[Material for this task Boundary: Start]

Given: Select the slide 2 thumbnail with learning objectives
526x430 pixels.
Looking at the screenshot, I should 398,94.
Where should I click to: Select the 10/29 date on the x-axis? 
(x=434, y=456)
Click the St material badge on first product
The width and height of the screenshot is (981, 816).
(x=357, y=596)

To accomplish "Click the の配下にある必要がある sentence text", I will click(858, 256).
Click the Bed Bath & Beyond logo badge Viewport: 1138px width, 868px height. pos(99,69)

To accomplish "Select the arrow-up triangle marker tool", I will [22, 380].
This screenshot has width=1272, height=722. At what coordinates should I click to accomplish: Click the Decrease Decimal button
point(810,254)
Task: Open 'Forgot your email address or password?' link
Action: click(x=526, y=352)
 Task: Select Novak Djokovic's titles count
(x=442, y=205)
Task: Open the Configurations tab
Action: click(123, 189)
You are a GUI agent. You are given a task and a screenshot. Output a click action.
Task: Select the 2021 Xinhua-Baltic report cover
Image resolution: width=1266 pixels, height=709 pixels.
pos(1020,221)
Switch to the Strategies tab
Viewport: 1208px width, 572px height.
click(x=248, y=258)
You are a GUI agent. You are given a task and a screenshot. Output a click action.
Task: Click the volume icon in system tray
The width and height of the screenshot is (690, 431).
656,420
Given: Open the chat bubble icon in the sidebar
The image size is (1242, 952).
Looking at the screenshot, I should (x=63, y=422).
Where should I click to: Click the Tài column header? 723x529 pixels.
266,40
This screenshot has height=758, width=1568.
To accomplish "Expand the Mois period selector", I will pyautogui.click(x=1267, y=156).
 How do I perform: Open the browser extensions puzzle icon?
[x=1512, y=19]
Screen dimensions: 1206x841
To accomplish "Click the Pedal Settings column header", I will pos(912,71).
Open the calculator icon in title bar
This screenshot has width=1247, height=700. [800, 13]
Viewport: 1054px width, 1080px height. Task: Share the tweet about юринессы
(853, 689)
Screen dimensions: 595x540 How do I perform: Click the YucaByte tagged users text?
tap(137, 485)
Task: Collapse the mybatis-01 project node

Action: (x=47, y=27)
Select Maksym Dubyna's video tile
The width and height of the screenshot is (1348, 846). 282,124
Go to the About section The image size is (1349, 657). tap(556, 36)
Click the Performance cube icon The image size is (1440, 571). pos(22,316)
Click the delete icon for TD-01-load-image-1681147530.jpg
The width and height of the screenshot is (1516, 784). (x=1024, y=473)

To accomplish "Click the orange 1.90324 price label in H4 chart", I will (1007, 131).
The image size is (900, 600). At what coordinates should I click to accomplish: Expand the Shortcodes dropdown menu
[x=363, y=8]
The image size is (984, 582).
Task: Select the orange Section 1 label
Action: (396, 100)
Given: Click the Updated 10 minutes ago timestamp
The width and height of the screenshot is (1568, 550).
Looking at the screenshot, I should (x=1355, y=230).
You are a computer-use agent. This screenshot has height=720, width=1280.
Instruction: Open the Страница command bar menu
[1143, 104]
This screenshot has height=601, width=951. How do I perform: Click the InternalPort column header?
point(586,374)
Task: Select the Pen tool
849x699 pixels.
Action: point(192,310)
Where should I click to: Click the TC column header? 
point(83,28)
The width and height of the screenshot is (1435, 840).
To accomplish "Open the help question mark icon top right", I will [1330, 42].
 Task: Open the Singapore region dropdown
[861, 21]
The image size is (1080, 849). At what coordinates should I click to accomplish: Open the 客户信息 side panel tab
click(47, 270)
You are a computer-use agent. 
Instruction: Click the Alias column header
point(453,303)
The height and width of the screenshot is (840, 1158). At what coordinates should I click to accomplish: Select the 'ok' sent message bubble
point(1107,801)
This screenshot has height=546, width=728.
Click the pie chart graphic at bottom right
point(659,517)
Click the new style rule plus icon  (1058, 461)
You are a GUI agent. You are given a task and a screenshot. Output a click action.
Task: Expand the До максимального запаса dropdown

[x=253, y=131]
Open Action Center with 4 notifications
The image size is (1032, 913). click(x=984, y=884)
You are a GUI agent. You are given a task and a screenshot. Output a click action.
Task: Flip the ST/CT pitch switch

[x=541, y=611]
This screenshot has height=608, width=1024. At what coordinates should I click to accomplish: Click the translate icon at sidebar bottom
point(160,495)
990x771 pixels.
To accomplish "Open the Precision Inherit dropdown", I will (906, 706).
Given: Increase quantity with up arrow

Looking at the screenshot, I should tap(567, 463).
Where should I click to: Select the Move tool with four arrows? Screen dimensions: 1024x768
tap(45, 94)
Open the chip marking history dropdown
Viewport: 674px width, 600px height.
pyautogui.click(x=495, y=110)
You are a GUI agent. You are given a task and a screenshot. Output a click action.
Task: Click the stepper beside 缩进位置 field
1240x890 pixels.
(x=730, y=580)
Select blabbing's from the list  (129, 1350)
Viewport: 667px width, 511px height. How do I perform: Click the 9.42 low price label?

[Material for this task Boundary: End]

**Work to complete**.
Word for word, repeat each entry shown above.

**Answer**.
Given: Select the slide 2 thumbnail with learning objectives
526x430 pixels.
Looking at the screenshot, I should 398,94.
Where should I click to: Select the 10/29 date on the x-axis? 
(x=434, y=456)
Click the St material badge on first product
The width and height of the screenshot is (981, 816).
(x=357, y=596)

To accomplish "Click the の配下にある必要がある sentence text", I will click(858, 256).
Click the Bed Bath & Beyond logo badge Viewport: 1138px width, 868px height. pos(99,69)

To accomplish "Select the arrow-up triangle marker tool", I will [22, 380].
This screenshot has width=1272, height=722. At what coordinates should I click to accomplish: Click the Decrease Decimal button
point(810,254)
Task: Open 'Forgot your email address or password?' link
Action: click(x=526, y=352)
 Task: Select Novak Djokovic's titles count
(x=442, y=205)
Task: Open the Configurations tab
Action: click(123, 189)
You are a GUI agent. You are given a task and a screenshot. Output a click action.
Task: Select the 2021 Xinhua-Baltic report cover
Image resolution: width=1266 pixels, height=709 pixels.
pos(1020,221)
Switch to the Strategies tab
Viewport: 1208px width, 572px height.
click(x=248, y=258)
You are a GUI agent. You are given a task and a screenshot. Output a click action.
Task: Click the volume icon in system tray
The width and height of the screenshot is (690, 431).
656,420
Given: Open the chat bubble icon in the sidebar
The image size is (1242, 952).
Looking at the screenshot, I should (x=63, y=422).
Where should I click to: Click the Tài column header? 723x529 pixels.
266,40
This screenshot has height=758, width=1568.
To accomplish "Expand the Mois period selector", I will pyautogui.click(x=1267, y=156).
 How do I perform: Open the browser extensions puzzle icon?
[x=1512, y=19]
Screen dimensions: 1206x841
To accomplish "Click the Pedal Settings column header", I will pos(912,71).
Open the calculator icon in title bar
This screenshot has width=1247, height=700. [800, 13]
Viewport: 1054px width, 1080px height. Task: Share the tweet about юринессы
(853, 689)
Screen dimensions: 595x540 How do I perform: Click the YucaByte tagged users text?
tap(137, 485)
Task: Collapse the mybatis-01 project node

Action: (x=47, y=27)
Select Maksym Dubyna's video tile
The width and height of the screenshot is (1348, 846). 282,124
Go to the About section The image size is (1349, 657). tap(556, 36)
Click the Performance cube icon The image size is (1440, 571). pos(22,316)
Click the delete icon for TD-01-load-image-1681147530.jpg
The width and height of the screenshot is (1516, 784). (x=1024, y=473)

To accomplish "Click the orange 1.90324 price label in H4 chart", I will (1007, 131).
The image size is (900, 600). At what coordinates should I click to accomplish: Expand the Shortcodes dropdown menu
[x=363, y=8]
The image size is (984, 582).
Task: Select the orange Section 1 label
Action: (396, 100)
Given: Click the Updated 10 minutes ago timestamp
The width and height of the screenshot is (1568, 550).
Looking at the screenshot, I should (x=1355, y=230).
You are a computer-use agent. This screenshot has height=720, width=1280.
Instruction: Open the Страница command bar menu
[1143, 104]
This screenshot has height=601, width=951. How do I perform: Click the InternalPort column header?
point(586,374)
Task: Select the Pen tool
849x699 pixels.
Action: point(192,310)
Where should I click to: Click the TC column header? 
point(83,28)
The width and height of the screenshot is (1435, 840).
To accomplish "Open the help question mark icon top right", I will [1330, 42].
 Task: Open the Singapore region dropdown
[861, 21]
The image size is (1080, 849). At what coordinates should I click to accomplish: Open the 客户信息 side panel tab
click(47, 270)
You are a computer-use agent. 
Instruction: Click the Alias column header
point(453,303)
The height and width of the screenshot is (840, 1158). At what coordinates should I click to accomplish: Select the 'ok' sent message bubble
point(1107,801)
This screenshot has height=546, width=728.
Click the pie chart graphic at bottom right
point(659,517)
Click the new style rule plus icon  (1058, 461)
You are a GUI agent. You are given a task and a screenshot. Output a click action.
Task: Expand the До максимального запаса dropdown

[x=253, y=131]
Open Action Center with 4 notifications
The image size is (1032, 913). click(x=984, y=884)
You are a GUI agent. You are given a task and a screenshot. Output a click action.
Task: Flip the ST/CT pitch switch

[x=541, y=611]
This screenshot has height=608, width=1024. At what coordinates should I click to accomplish: Click the translate icon at sidebar bottom
point(160,495)
990x771 pixels.
To accomplish "Open the Precision Inherit dropdown", I will (906, 706).
Given: Increase quantity with up arrow

Looking at the screenshot, I should tap(567, 463).
Where should I click to: Select the Move tool with four arrows? Screen dimensions: 1024x768
tap(45, 94)
Open the chip marking history dropdown
Viewport: 674px width, 600px height.
pyautogui.click(x=495, y=110)
You are a GUI agent. You are given a task and a screenshot. Output a click action.
Task: Click the stepper beside 缩进位置 field
1240x890 pixels.
(x=730, y=580)
Select blabbing's from the list  (129, 1350)
Viewport: 667px width, 511px height. How do I perform: Click the 9.42 low price label?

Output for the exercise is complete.